Text block
Some of the key capabilities of a process mining tool are:
Process mining, therefore, acts as the keystone to enterprise digital transformation initiatives. It provides important information needed to make sound business decisions. Through process mining tools, enterprises can visualize the impact on businesses when they run through the scenarios of changing the process. Enterprises subsequently can make improvements in their existing processes and know what returns to expect from their investments. Process mining tools should be the foundation upon which all future investment and transformation projects should be based.
Robotic Process Automation
Shared Services have always focused on delivering cheaper, faster, and better services to the enterprises they serve. However, while cost-efficiency continues to be an important strategic imperative, there is more pressure than ever for SSCs to digitally transform the operations they are charged with, and create new services and business value, not just cut costs.
SSCs stand to benefit immensely from RPA as it improves efficiency, reduces costs and increases ROI. This allows organizations to shift their workforce to higher-value tasks, as RPA takes care of low-value repetitive tasks. Most SSCs and GBS are still in the early phases of shared services automation, primarily using unattended robots, with little to no functionality or intelligence, to improve several back-office tasks. However, as RPA has increased its capabilities – through embedded and Artificial Intelligence, SSCs would be able to perform more cognitive-heavy tasks automatically while keeping human employees in the loop.

Stored items
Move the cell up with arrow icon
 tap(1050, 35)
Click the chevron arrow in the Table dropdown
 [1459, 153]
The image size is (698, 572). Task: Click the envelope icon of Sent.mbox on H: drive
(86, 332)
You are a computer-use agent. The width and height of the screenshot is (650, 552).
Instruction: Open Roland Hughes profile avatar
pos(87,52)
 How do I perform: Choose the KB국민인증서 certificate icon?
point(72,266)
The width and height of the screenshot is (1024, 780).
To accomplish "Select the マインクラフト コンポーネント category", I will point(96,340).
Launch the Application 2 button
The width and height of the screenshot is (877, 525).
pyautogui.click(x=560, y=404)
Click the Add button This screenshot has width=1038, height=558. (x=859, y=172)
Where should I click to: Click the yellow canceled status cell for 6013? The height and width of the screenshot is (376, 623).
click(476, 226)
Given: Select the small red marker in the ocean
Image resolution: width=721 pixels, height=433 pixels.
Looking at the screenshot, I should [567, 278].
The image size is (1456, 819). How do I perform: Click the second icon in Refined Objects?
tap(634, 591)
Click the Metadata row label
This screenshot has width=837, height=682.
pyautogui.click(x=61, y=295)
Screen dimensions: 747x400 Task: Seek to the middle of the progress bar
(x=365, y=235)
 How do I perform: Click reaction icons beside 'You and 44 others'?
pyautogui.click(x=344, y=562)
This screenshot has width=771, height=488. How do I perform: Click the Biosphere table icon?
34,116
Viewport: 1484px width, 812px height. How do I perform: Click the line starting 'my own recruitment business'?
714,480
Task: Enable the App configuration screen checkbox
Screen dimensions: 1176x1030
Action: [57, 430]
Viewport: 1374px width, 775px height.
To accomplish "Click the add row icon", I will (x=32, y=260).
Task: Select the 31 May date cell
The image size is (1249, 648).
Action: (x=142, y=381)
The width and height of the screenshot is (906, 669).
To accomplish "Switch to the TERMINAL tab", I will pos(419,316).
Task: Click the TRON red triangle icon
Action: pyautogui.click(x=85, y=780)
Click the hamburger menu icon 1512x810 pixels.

The problem
Continue the piece on process mining and robotic process automation in shared services, picking up right after its last sentence.

Answer below
Shared services organizations can leverage predictive analytics using data from multiple departments and perform cross-functional analytics that can deliver unique operational insights. In a recent global survey, 61% of respondents said that the data analytics in their organizations was still ‘basic’, while 27% said they had sufficiently competent analytics. Only 8% had capabilities for complex event processing and neural networks. Enterprises today are increasingly looking towards predictive analytics to manage uncertainties and make swift and sound decisions.
AI will increasingly be adopted by enterprises worldwide for business transformation with newer capabilities of AI already being used by some organizations like facial recognition and natural language processing (NLP). For global business services organizations, AI can mean automation beyond RPA. Using cognitive AI and analytics, organizations can use unstructured data and handle complex marketing, finance, accounting, and customer service processes with automation.
Breaking functional silos, unified governance and digital transformation are some of the trends powering the future of shared services. These factors will help businesses to improve the experience for their internal stakeholders as well as customers. Shared services should therefore look to increase their responsiveness to growth and take advantage of future business models.